Charges Dropped Against Man Who Police Wrongfully Detained, Then Hit '15 to 25' Times

Charges have been dropped against a San Francisco man arrested last February for allegedly assaulting a police officer and resisting arrest following an altercation that sent the man to a hospital with several bruises and a fractured cheekbone.

In February 2021, Sergio Lugo was stopped and questioned by officers who were looking for suspects in a nearby burglary, according to The Associated Press. After officers said they intended to search him, Lugo said they had no right to do that and told the two officers he was going to walk away.

"Without any verbal warning, the two officers grabbed his arm, kicked his legs out from under him, and pinned him on the ground," the public defender's office, representing Lugo, said.

A third officer who observed the incident and intervened said he recalled hitting Lugo 15 to 25 times.

The officers alleged that they approached Lugo after seeing a metal object in his hands, which after Lugo was pinned to the ground was revealed to be an X-Acto knife, and the object allegedly caused cuts to one officer's hand and leg.

Lugo was hit with several charges as the officers alleged he attacked them and stabbed one officer while resisting arrest.

Earlier this week, Lugo's attorneys said the officers detained Lugo without proof he had committed a crime, and the prosecution agreed to drop the case.

San Francisco Police Brutality Sergio Lugo
This image released by the San Francisco District Attorney’s Office shows Sergio Lugo recovering in the hospital with bruises, lacerations, and a fractured cheekbone after an encounter with San Francisco police officers. Lugo was falsely accused of assaulting a San Francisco police officer who along with two other officers illegally detained him in Feb. 2021 after beating him up, the public defender's office said Wednesday San Francisco District Attorney via AP

Police Chief Bill Scott said Wednesday that he was disappointed by the dropping of charges against a man he said "violently assaulted" officers, leaving injured.

"These kinds of attacks are unacceptable and shouldn't be tolerated by our criminal justice system," Scott said in a statement. "When they are, it sends a dangerous message that emboldens criminals to use violence — and not just against police officers."

Lugo's attorney said she has filed a complaint with the Department of Police Accountability on his behalf.

After Lugo's arrest, the San Francisco Police Department released a statement saying two officers had been injured when trying to detain Lugo, who became combative and produced a razor blade.

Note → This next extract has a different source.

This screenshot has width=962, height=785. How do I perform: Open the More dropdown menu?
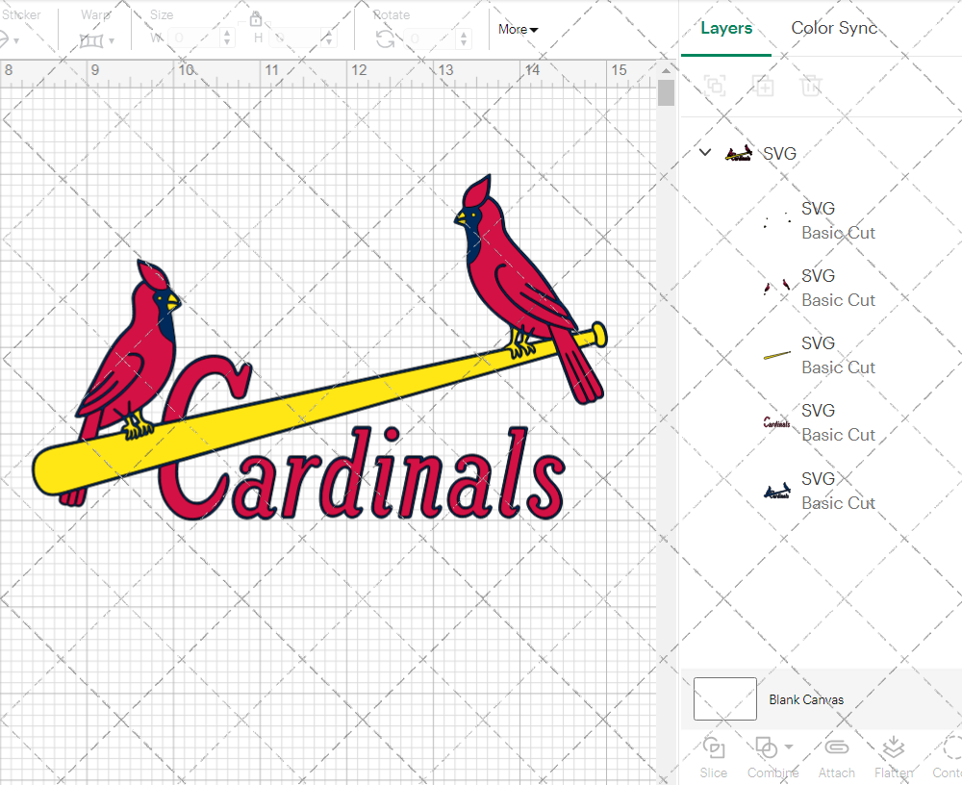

The department said Lugo had attacked the officers, stabbing an officer in his left hand and left knee and that the other officer had been injured in his hand during the struggle.

Lugo was booked into San Francisco County Jail on charges of assaulting a police officer, resisting arrest, possession of methamphetamine and possession of burglary tools.

The public defender's office said that when police first encountered Lugo, he was holding a silver object in his hand, which police thought was a vape pen.

"All parties agree that when police pinned Mr. Lugo, the cap fell off, revealing that it was an X-acto Knife — a small pen-shaped tool with a sharp edge often used in crafts. The sharp edge caused superficial cuts to one officer's pinkie and knee, but the officers' blows to Mr. Lugo's head sent him to the hospital with bruises, lacerations, and a fractured cheekbone," the office said.

Lugo was later charged with assault on an officer, exhibiting a deadly weapon to resist arrest, and three counts of resisting arrest using force. He spent over four months in jail.

"We carefully reviewed all the evidence in this case, including statements, surveillance, the fact that police officers were not wearing body worn cameras, inconsistencies in police officer statements, the fact that Mr. Lugo was behaving lawfully when stopped by police, and the photos of the injuries of all parties—which depicted severe injuries to Mr. Lugo, whom police badly beat during this encounter—and it was clear that this was not a provable case," said Rachel Marshall, spokeswoman for San Francisco District Attorney's Office.

The Associated Press contributed to this report.